**OBJECTIVES**
• a. Answer these from the judgment excerpt, each on its own line:
(i) For what total price did the first defendant agree to sell his properties?
(ii) What is the date of the letter marked Ex.B3?
(iii) To which place did the first defendant intend to shift his family?
• b. Summarize the judgment excerpt in two sentences.
• c. Translate this sentence from the judgment excerpt into Spanish: "Ex.B3 is the letter dated 7.12.1985 sent by the first defendant to the plaintiff requesting her to complete the sale transaction as per the agreement."

**DOCUMENT PASSAGE**
* Begin *

12. In the above legal background, we have to look at the terms of
the suit agreement. Ex.A1 is the Sale Agreement dated 12.9.1985 and the first
defendant has admitted that he executed it agreeing to sell the properties
belonging to him for Rs.60,000/- and received an advance of Rs.10,000/- on the
same day and the plaintiff has to pay the balance of sale consideration of
Rs.50,000/- within a period of three months viz., on or before 11.12.1985.
For better appreciation, the relevant portion of the Agreement is extracted
below:

“VERNACULAR TAMIL PORTION DELETED”

13. The case of the plaintiff as spoken by her as P.W.1 is that she was
always ready and willing to perform her part of the contract and on a number
of occasions, she approached the first defendant offering the balance of sale
consideration to complete the sale transaction as stipulated in the agreement,
but the first defendant was postponing the same under some pretext or other
and later she came to know that the first defendant has executed the sale deed
in favour of the third defendant conveying the properties.

14. The specific case of the first defendant is that prior to
agreement, he has expressed to the plaintiff his intention to dispose of all
his immovable properties at Tiruppur and to shift his family to Coimbatore and
that is why the time for execution of the sale deed was specifically mentioned
in the agreement and the plaintiff was never ready and did not take any step
to complete the transaction within the stipulated time and the first defendant
by letters demanded the execution of the agreement. The first defendant as
D.W.1 has adduced oral and documentary evidence in this regard.

15. Ex.B3 is the letter dated 7.12.1985 sent by the first defendant
to the plaintiff requesting her to complete the sale transaction as per the
agreement. Ex.B2 is its certificate of posting evidencing the despatch of the
letter. After the expiry of time stipulated in the agreement, i.e., after
11.12.1985, the first defendant sent Ex.B4 letter dated 20.12.1985 stating
that the plaintiff has not performed her part of the contract and allowed the
time to expire and hence the advance amount stood forfeited. Ex.B5 is the
certificate of posting evidencing the despatch of it to the plaintiff.

16. Except paying the advance amount of Rs.10,000/-, the plaintiff
did nothing to comply with the terms of the agreement, which require to pay
the balance and ask for execution of the sale deed within the time stipulated.

* End *

**DATA SECTION**
* Begin *

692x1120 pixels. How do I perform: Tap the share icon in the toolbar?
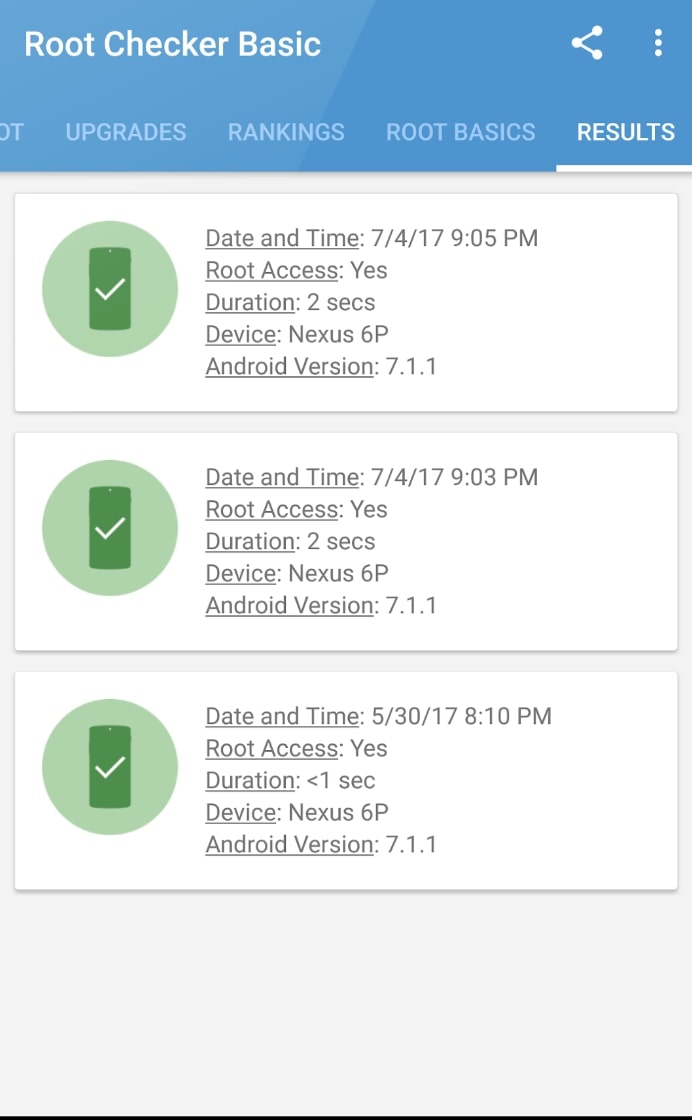pyautogui.click(x=587, y=43)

* End *

**WORKED SOLUTIONS**
• a.
(i) Rs.60,000/-
(ii) 7.12.1985
(iii) Coimbatore

• b. Under a sale agreement dated 12.9.1985, the first defendant agreed to sell his properties for Rs.60,000/- and received an advance of Rs.10,000/-, and the plaintiff was to pay the balance of Rs.50,000/- on or before 11.12.1985. The plaintiff says she was always ready and willing but the first defendant kept postponing and later sold the properties to the third defendant, while the first defendant says she never acted within the stipulated time despite his letters, and the excerpt states that she did nothing beyond paying the advance.

• c. Ex.B3 es la carta de fecha 7.12.1985 enviada por el primer demandado a la demandante, en la que le solicita completar la operación de compraventa conforme al acuerdo.